An important step for a child to self-regulate is to accept the feelings they have. This is where parents and caregivers can proactively help by normalizing the child’s feelings. Normalizing means letting someone know what they’re thinking, feeling, or experiencing isn’t unique to them. It’s a normal part of whatever they’re going through. This helps them avoid or release feeling ashamed, stigmatized, embarrassed, afraid, confused, alone and many other negative emotions. It helps them know what they’re thinking, feeling, or experiencing is okay, acceptable, and “normal.” When they have that reassurance and feel connected instead of isolated, they’re able to accept what’s happening rather than rail against it. They’re also able to focus on solving the challenge in front of them. Here is an example.

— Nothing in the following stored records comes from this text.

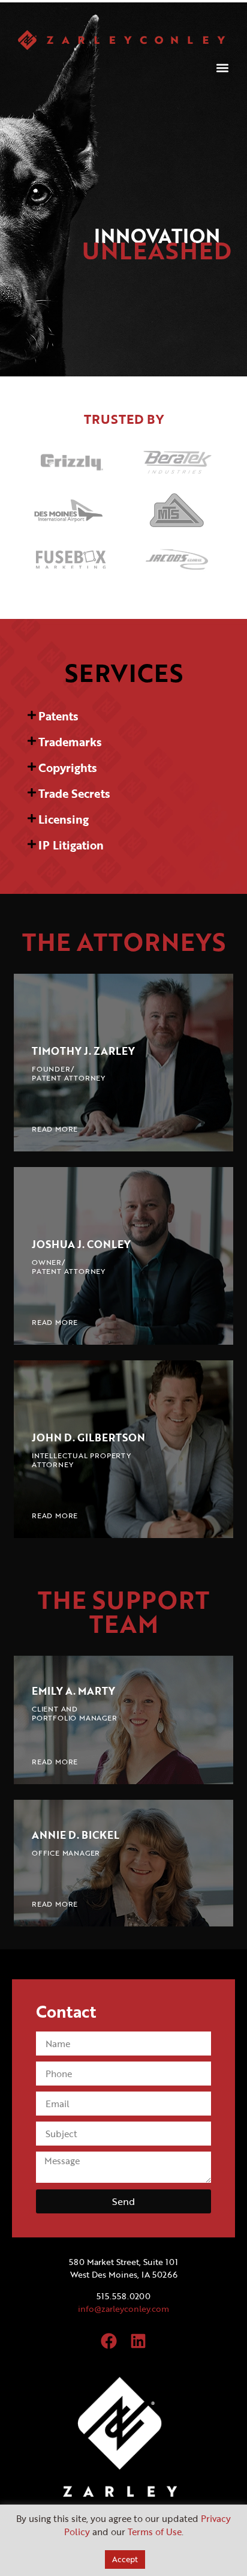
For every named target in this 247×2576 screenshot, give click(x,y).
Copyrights (67, 767)
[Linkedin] (138, 2341)
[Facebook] (108, 2341)
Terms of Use (155, 2531)
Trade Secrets (74, 793)
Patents (58, 716)
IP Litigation (71, 845)
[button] (222, 67)
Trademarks (70, 741)
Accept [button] (125, 2559)
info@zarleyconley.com (123, 2308)
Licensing (63, 819)
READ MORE (55, 1128)
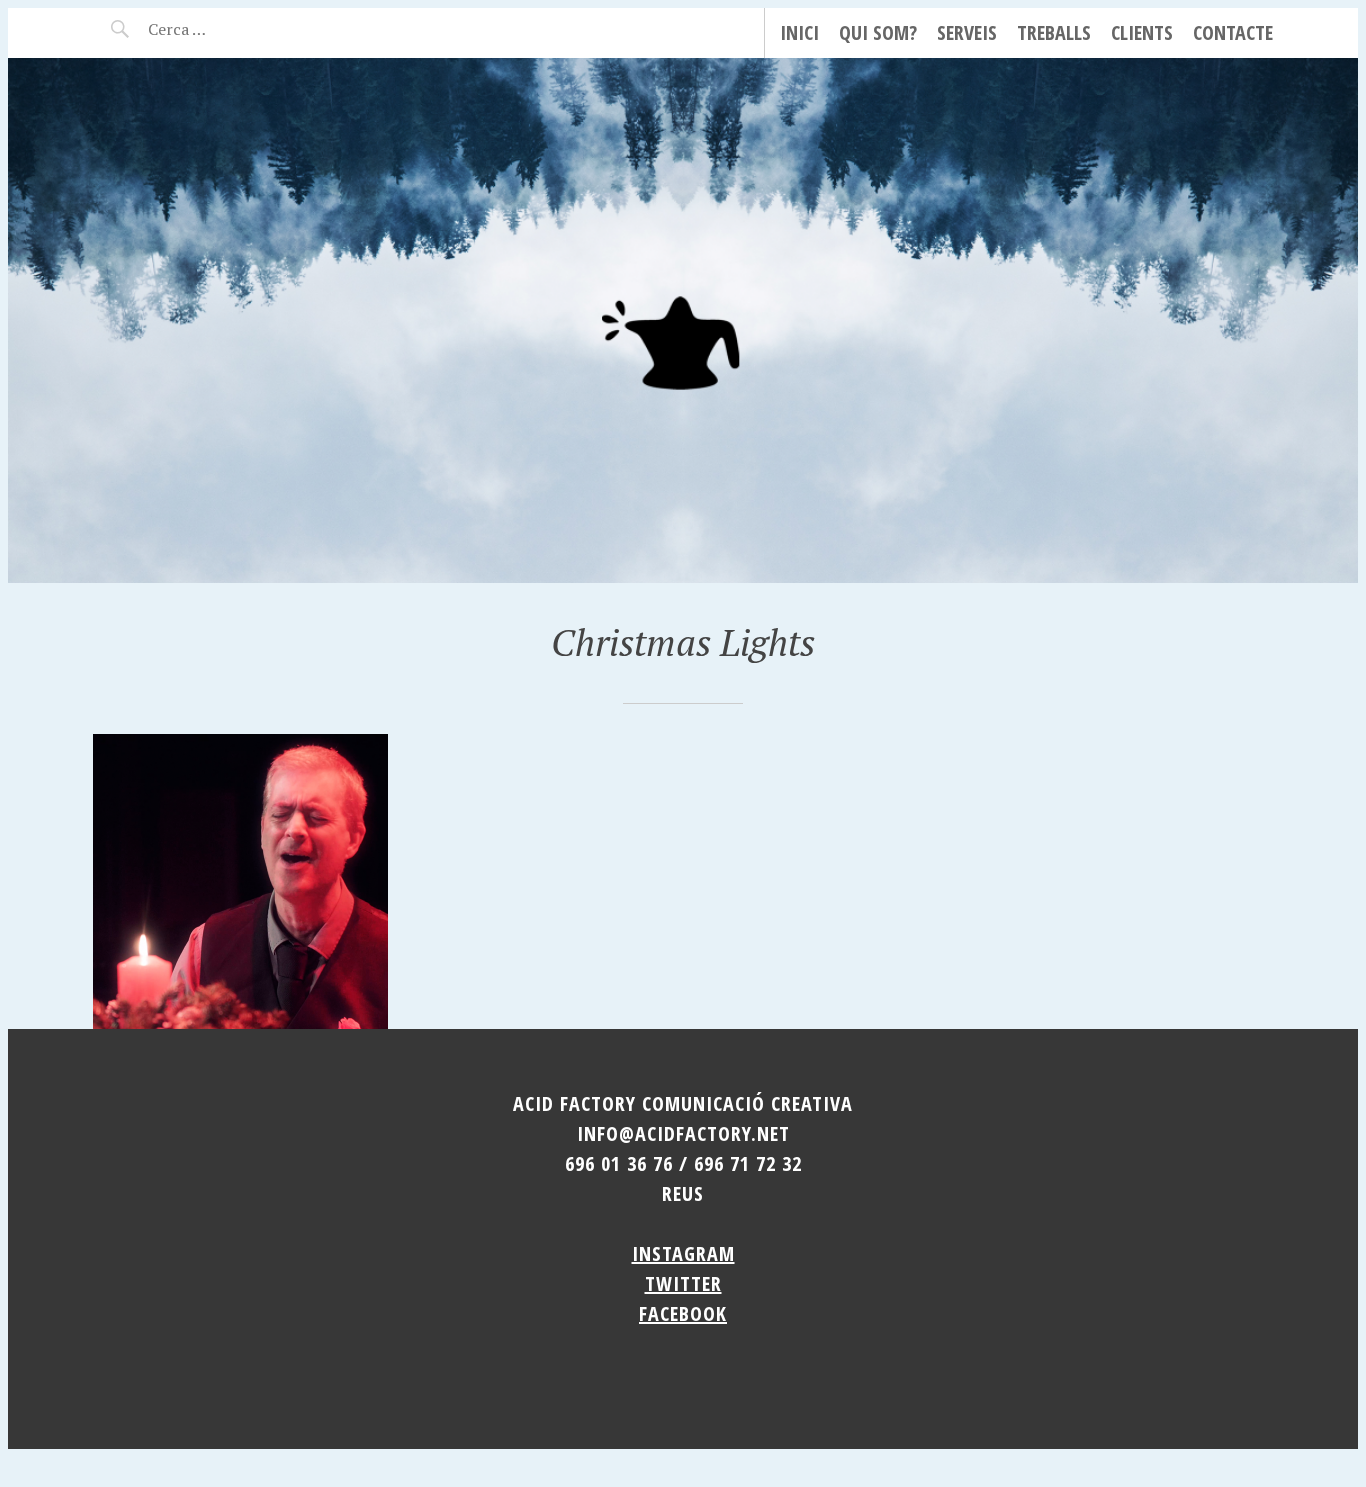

Imagine you’re heading to the park with a child who is afraid to meet new kids. This child is feeling embarrassed by their lack of social skills and fearful they’ll do or say something wrong.
First, you can acknowledge what they’re feeling by saying, “I can see you’re nervous about the park, especially because there might be kids there you don’t know.”
Then you can normalize those feelings by saying, “Feeling nervous around new people is something a lot of kids and even adults feel. A lot of people don’t know exactly how to start a conversation with someone new and are afraid of doing or saying the wrong thing. All of that is okay.”
Then you can shift into skill-building mode to help that child move forward by saying, “If you want, we can come up with a few things you can say to a new kid, and you can practice saying those things to me. Neurons that fire together wire together, so practicing now will make it easier later, even when you’re nervous.”
If the child isn’t at the place to try out a new skill, you can reassure them that’s okay too, and you’ll be ready to try when they are. Acknowledging and normalizing their feelings will make them less fearful, and soon, they will be ready to try a new approach.